Les somptueuses productions du Châtelet...

critique my fair lady théâtre du châtelet

Bonheur sans nuage que cette reprise de "My Fair Lady", vue pour la première fois en 2010, permettant de constater que l'oeuvre de Lerner & Loewe, pépite de l'âge d'or des comédies musicales (1956 pour la création), n'a pas pris une ride, contrairement à certaines de ses contemporaines. Livret brillamment structuré, mélodies inspirées, modernes, élégantes, malicieuses (la plupart sont devenues des tubes), personnages à l'épaisseur appréciable, dialogues irrésistibles... Grâce à un casting quasiment irréprochable, aux dizaines de musiciens de l'orchestre Pasdeloup, aux sublimes décors, aussi imposants qu'aériens, de Tim Hatley, et surtout à la mise en scène d'une évidence et d'une fluidité rares signée Robert Carsen (d'après l'originale), la petite marchande de fleurs enchante à nouveau la capitale dans l'établissement de Jean-Luc Choplin.

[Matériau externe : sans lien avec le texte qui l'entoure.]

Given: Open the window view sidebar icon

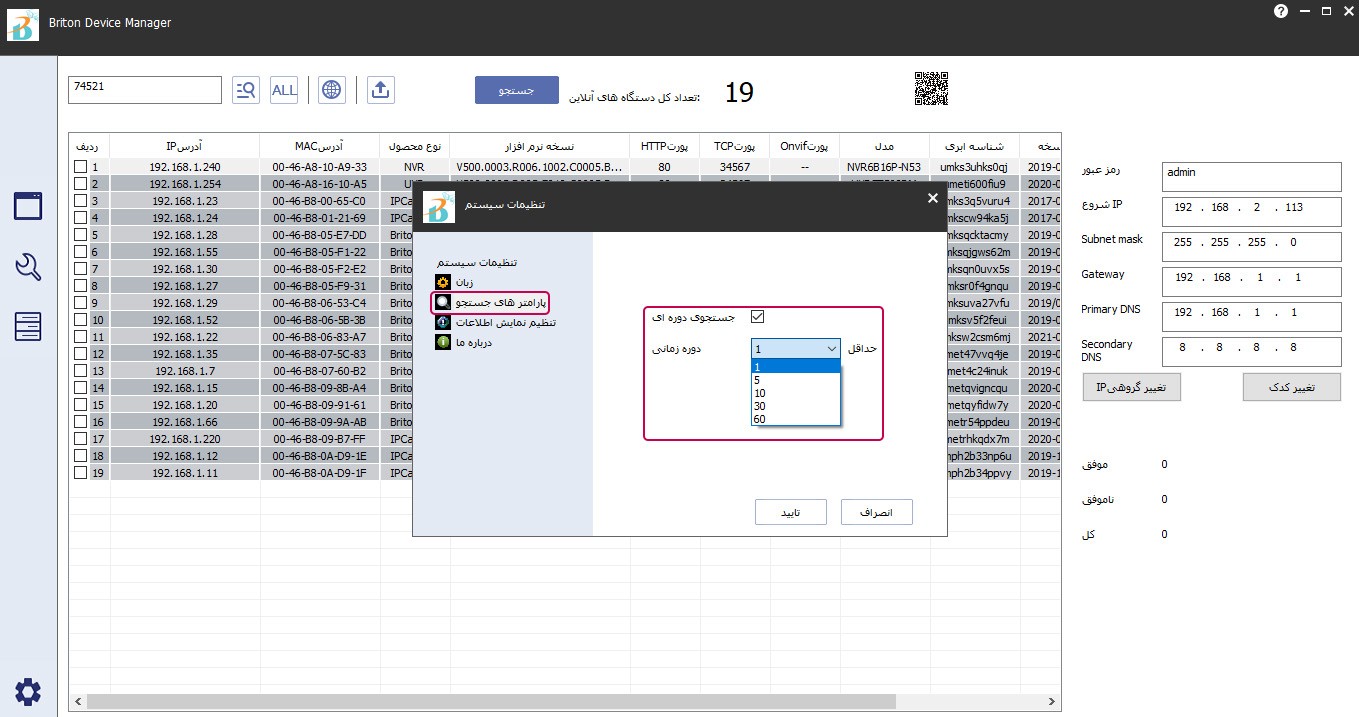Looking at the screenshot, I should pyautogui.click(x=28, y=206).
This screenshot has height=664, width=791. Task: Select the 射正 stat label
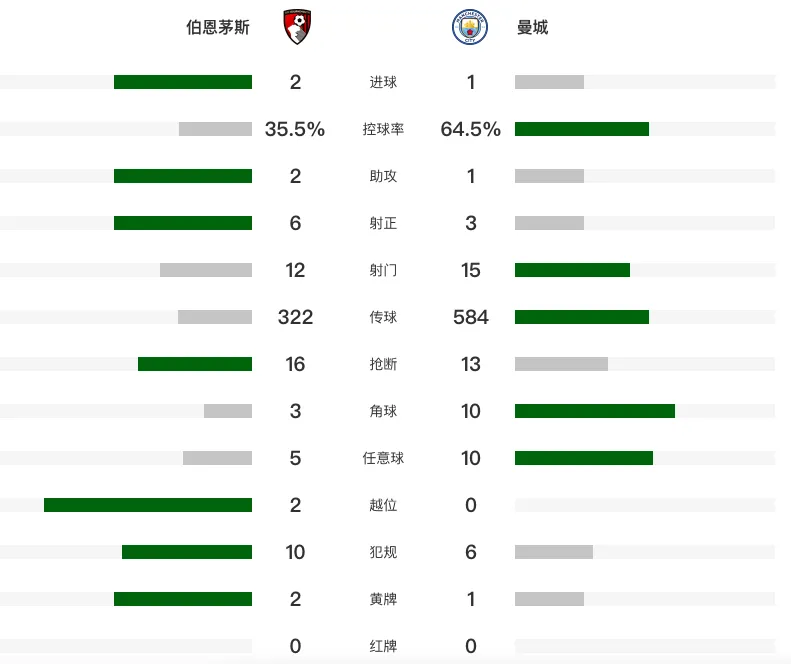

En quelques mots, pitchons l'intrigue de ce musical célébrissime adapté du "Pygmalion" de George Bernard Shaw. Londres. Epoque Victorienne. Eliza Doolittle, vendeuse de bouquets à la sauvette dont l'accent cockney à couper au couteau et les manières on ne peut plus populaires ne laissent aucun doute sur sa condition, se voit prise en main par le professeur Higgins, aristocrate, célibataire endurci, spécialiste du langage, toqué de phonétique, qui à la suite d'un pari avec son ami Pickering, décide de s'amuser avec elle et d'en faire une femme du monde en moins de six mois. Ses efforts seront payants, le pari gagné, mais ses rapports avec la volcanique Eliza s'avéreront sacrément tumultueux...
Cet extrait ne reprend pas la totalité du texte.